XXIV. Tanha Vagga - Nafsu Keinginan
(355) Kekayaan dapat menghancurkan orang bodoh,
tetapi tidak menghancurkan mereka yang mencari `Pantai Seberang` (nibbana).
Karena nafsu keinginan mendapatkan kekayaan,
orang bodoh menghancurkan dirinya sendiri dan orang lain.
-----------------------------------------------------------------------------------------------
Suatu ketika, Raja Pasenadi dari Kosala datang untuk memberi hormat kepada Sang Buddha. Ia menjelaskan kepada Sang Buddha bahwa ia terlambat datang karena pada pagi hari itu seorang kaya telah meninggal dunia di Savatthi tanpa meninggalkan ahli waris. Hal ini menjadikannya harus mengambil alih semua kekayaan orang itu. Kekayaannya berjumlah 8 juta keping emas, belum termasuk uang perak, dan membutuhkan waktu 7 hari untuk mengangkutnya ke gudang harta Raja. Kemudian Raja menceritakan perihal orang itu, yang meskipun sangat kaya namun sangat kikir. Saat orang itu masih hidup, ia tidak pernah memberikan apapun sebagai wujud kemurahan hati. Ia menolak untuk membelanjakan uangnya bahkan untuk dirinya sendiri, dan karenanya, makan sangat hemat serta mengenakan pakaian dari kain yang kasar dan murah. Mendengar hal ini Sang Buddha menceritakan kepada raja serta para pengiringnya tentang orang itu pada saat kehidupannya yang lampau. Dalam kehidupannya itu ia juga seorang kaya.
Suatu hari ketika seorang Paccekabuddha datang dan berdiri untuk berpindapatta di depan rumahnya. Ia berkata pada istrinya untuk mempersembahkan sesuatu kepada Paccekabuddha. Istrinya berpikir sangat jarang suaminya memberi ijin untuk memberikan sesuatu pada orang lain. Maka istrinya mengisi penuh mangkok Beliau dengan makanan. Orang kaya tersebut sekali lagi bertemu dengan Paccekabuddha tersebut dalam perjalanan pulang ke rumah dan ia melihat pada mangkok makanannya.

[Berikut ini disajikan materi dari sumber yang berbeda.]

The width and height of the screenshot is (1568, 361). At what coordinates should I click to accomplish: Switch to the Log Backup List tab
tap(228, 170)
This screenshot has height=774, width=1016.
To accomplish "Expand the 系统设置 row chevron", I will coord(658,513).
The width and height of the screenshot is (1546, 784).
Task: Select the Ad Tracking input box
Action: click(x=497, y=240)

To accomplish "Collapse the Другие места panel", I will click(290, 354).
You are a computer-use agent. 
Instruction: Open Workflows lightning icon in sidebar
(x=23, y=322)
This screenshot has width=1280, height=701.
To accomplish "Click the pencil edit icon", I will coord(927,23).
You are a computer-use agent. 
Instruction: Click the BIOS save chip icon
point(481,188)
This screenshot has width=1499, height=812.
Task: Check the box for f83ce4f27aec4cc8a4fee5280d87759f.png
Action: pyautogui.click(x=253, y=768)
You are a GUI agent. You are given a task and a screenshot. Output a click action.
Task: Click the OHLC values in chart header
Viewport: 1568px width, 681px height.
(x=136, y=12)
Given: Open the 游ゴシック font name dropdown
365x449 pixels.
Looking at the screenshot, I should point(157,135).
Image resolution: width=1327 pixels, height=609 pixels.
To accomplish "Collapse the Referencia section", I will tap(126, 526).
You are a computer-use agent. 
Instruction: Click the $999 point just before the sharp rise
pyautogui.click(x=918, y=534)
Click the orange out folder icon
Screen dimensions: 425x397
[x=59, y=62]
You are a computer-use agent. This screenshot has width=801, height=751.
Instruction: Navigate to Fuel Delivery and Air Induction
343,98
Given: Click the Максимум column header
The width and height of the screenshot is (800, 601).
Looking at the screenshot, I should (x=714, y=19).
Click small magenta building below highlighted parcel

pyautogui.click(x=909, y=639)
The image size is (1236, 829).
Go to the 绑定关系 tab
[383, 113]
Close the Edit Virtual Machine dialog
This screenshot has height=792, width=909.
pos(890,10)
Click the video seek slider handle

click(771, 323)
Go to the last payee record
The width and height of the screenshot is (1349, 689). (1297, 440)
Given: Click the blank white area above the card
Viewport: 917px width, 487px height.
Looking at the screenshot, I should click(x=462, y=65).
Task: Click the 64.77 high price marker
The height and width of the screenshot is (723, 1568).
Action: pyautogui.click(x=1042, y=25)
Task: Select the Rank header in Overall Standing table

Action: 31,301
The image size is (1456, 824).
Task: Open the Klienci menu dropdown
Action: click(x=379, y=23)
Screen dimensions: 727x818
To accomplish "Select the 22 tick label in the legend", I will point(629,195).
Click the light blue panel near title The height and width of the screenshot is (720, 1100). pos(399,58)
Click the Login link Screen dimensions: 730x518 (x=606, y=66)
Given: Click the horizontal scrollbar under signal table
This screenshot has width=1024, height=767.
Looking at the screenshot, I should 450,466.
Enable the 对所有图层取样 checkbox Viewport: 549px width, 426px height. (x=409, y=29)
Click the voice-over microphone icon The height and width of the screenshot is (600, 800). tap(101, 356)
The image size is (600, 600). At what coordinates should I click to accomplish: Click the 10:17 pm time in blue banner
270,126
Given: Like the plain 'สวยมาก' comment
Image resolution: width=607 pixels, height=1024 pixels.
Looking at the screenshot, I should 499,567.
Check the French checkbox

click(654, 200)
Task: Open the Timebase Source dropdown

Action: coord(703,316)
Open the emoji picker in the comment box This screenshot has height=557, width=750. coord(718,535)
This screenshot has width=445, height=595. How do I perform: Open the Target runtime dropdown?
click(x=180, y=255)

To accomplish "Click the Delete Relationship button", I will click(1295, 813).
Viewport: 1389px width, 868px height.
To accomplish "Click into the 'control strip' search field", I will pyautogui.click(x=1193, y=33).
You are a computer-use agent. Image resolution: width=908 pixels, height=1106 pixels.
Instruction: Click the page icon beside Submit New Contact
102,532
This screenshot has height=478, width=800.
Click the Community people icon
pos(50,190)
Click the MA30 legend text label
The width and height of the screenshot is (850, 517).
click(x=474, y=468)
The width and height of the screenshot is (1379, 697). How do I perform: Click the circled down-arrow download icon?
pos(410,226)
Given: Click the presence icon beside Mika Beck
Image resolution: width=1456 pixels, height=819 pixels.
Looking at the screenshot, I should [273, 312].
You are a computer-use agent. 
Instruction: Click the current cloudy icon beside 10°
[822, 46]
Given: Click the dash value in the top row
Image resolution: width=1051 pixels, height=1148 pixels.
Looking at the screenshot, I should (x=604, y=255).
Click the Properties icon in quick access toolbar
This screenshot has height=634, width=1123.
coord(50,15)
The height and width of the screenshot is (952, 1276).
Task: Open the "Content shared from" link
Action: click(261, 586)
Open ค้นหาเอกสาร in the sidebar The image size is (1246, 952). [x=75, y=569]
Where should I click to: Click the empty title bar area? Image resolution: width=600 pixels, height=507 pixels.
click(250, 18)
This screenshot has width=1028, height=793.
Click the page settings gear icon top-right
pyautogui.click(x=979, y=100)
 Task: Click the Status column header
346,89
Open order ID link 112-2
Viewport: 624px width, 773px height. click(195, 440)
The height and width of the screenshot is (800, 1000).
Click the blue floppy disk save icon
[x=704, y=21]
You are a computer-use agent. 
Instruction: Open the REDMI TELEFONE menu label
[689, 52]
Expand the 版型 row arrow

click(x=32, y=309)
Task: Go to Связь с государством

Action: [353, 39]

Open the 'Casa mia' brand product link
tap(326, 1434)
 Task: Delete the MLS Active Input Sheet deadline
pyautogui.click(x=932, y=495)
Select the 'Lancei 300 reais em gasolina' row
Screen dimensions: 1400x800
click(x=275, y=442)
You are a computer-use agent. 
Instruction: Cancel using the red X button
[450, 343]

Mengetahui bahwa istrinya telah mempersembahkan makanan yang baik dalam jumlah banyak, ia berpikir, "Oh, bhikkhu ini hanya akan tidur nyenyak setelah makan enak. Akan lebih baik bila pelayan-pelayanku yang diberi makanan sebaik itu. Paling tidak, mereka akan memberiku pelayanan yang lebih baik." Dengan kata lain, ia menyesal bahwa ia telah menyuruh istrinya untuk mempersembahkan dana makanan pada Paccekabuddha.
Orang ini mempunyai seorang kakak yang juga kaya. Kakaknya hanya mempunyai satu orang anak lelaki. Karena iri hati atas kekayaan kakaknya, ia telah membunuh keponakannya yang masih muda dan karenanya ia mewarisi secara tidak sah kekayaan kakaknya setelah meninggal dunia.
Karena orang tersebut telah mempersembahkan dana makanan pada Paccekabuddha, ia menjadi orang kaya dalam kehidupannya sekarang. Karena ia menyesal telah mendanakan makanan pada Paccekabuddha maka ia tidak punya keinginan untuk membelanjakan apapun bahkan untuk dirinya sendiri. Karena ia telah membunuh keponakannya sendiri untuk mendapatkan kekayaan kakaknya, ia telah menderita dalam alam neraka (niraya) selama tujuh kali kehidupan dan tanpa anak. Perbuatan buruknya telah berakhir sehingga ia terlahir kembali ke alam manusia, tetapi di sini ia juga tidak melakukan perbuatan baik.
Raja kemudian berkata, "Bhante, meskipun ia telah hidup di sini dalam masa kehidupan seorang Buddha, ia tidak pernah mempersembahkan apapun kepada Sang Buddha maupun murid-muridNya. Sesungguhnya, ia telah kehilangan kesempatan yang sangat baik, ia sangat bodoh."
Kemudian Sang Buddha membabarkan syair berikut :
"Hananti bhogā dummedhaṃ no ce pāragavesino
bhogataṇhāya dummedho hanti aññe va attanaṃ."
Kekayaan dapat menghancurkan orang bodoh,
tetapi tidak menghancurkan mereka yang mencari `Pantai Seberang` (nibbana).
Karena nafsu keinginan mendapatkan kekayaan,
orang bodoh menghancurkan dirinya sendiri dan orang lain.